1. INTENTOS DE ESCAPATORIA

En enero de 1800, en que se inician los conflictos de Carácuaro y Cutzián, nace entre fulgores el nuevo siglo XIX en las cálidas llanuras de Michoacán, sin que nadie se imagine la carga histórica que trae consigo.

Para muchos es motivo de júbilo. Para el nuevo cura interino de Carácuaro, no tanto. Nuevamente está enfermo. Ha contraído herpes, es decir, una erupción cutánea, que es -en sus propias palabras- un "mal incurable e insufrible en la Tierra Caliente". Pide licencia para retirarse a Tierra Fría, que en febrero -un mes después- le es concedida.

Pero antes de retirarse de la región, brota una nueva epidemia que se extiende con fuerza por diversos lugares. No tiene ni un auxiliar para atender a sus feligreses. ¿Cómo dejarlos abandonados? En lugar de marcharse, se queda. Durante sus estudios en el Seminario, ha aprendido que "aunque con riesgo de perder su propia vida, el párroco está obligado sub mortali a administrar los sacramentos en tiempo de grave necesidad. Y así, no puede desamparar su parroquia en tiempo de epidemia y pestilencia, sino que la debe asistir personalmente". Dichas enseñanzas se han convertido en parte de su ser. Le es totalmente imposible, por consiguiente, tomar licencia en esos días.

» **OBJETIVO DEL EJERCICIO**
Repite literalmente el fragmento del texto sobre el cura de Carácuaro que empieza en "En enero de" y termina en "le es concedida.". Las entradas proceden de una fuente distinta a la del texto.

» **DATOS PROPORCIONADOS**
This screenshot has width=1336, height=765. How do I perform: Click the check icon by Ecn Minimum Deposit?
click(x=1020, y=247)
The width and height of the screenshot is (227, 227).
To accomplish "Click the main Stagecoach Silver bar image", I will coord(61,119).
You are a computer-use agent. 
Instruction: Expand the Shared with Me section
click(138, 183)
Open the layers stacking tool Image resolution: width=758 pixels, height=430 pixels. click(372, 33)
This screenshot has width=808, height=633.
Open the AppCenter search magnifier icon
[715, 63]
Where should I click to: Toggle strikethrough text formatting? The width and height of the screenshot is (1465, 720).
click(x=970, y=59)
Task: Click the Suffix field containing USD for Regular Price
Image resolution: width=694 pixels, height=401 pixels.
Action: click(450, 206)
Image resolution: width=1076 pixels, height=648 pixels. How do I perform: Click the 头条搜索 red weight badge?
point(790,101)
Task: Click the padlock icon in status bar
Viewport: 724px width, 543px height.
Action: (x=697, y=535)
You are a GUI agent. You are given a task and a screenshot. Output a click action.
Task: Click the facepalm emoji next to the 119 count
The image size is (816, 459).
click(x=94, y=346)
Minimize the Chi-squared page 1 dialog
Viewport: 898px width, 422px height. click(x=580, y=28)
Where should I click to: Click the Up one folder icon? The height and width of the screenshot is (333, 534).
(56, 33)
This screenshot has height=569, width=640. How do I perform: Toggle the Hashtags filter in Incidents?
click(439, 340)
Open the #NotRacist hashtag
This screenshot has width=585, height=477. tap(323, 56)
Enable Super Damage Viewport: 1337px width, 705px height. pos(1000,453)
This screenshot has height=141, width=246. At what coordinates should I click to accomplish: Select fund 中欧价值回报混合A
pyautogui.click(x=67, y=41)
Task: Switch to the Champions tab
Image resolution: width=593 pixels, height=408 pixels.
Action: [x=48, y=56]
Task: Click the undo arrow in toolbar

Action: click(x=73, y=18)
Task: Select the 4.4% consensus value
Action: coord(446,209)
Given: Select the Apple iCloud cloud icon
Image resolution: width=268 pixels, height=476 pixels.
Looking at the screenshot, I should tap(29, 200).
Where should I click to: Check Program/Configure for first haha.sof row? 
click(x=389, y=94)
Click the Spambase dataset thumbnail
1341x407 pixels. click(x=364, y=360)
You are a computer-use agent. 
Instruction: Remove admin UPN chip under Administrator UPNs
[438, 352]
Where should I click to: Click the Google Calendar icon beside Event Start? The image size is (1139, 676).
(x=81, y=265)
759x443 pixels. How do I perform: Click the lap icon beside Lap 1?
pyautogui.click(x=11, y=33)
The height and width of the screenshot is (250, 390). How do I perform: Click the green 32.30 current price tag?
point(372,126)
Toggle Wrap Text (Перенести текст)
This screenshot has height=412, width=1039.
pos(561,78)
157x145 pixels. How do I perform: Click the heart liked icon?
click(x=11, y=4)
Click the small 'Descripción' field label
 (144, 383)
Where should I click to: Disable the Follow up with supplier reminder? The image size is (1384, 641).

» **RESPUESTA DEL EJERCICIO**
En enero de 1800, en que se inician los conflictos de Carácuaro y Cutzián, nace entre fulgores el nuevo siglo XIX en las cálidas llanuras de Michoacán, sin que nadie se imagine la carga histórica que trae consigo.

Para muchos es motivo de júbilo. Para el nuevo cura interino de Carácuaro, no tanto. Nuevamente está enfermo. Ha contraído herpes, es decir, una erupción cutánea, que es -en sus propias palabras- un "mal incurable e insufrible en la Tierra Caliente". Pide licencia para retirarse a Tierra Fría, que en febrero -un mes después- le es concedida.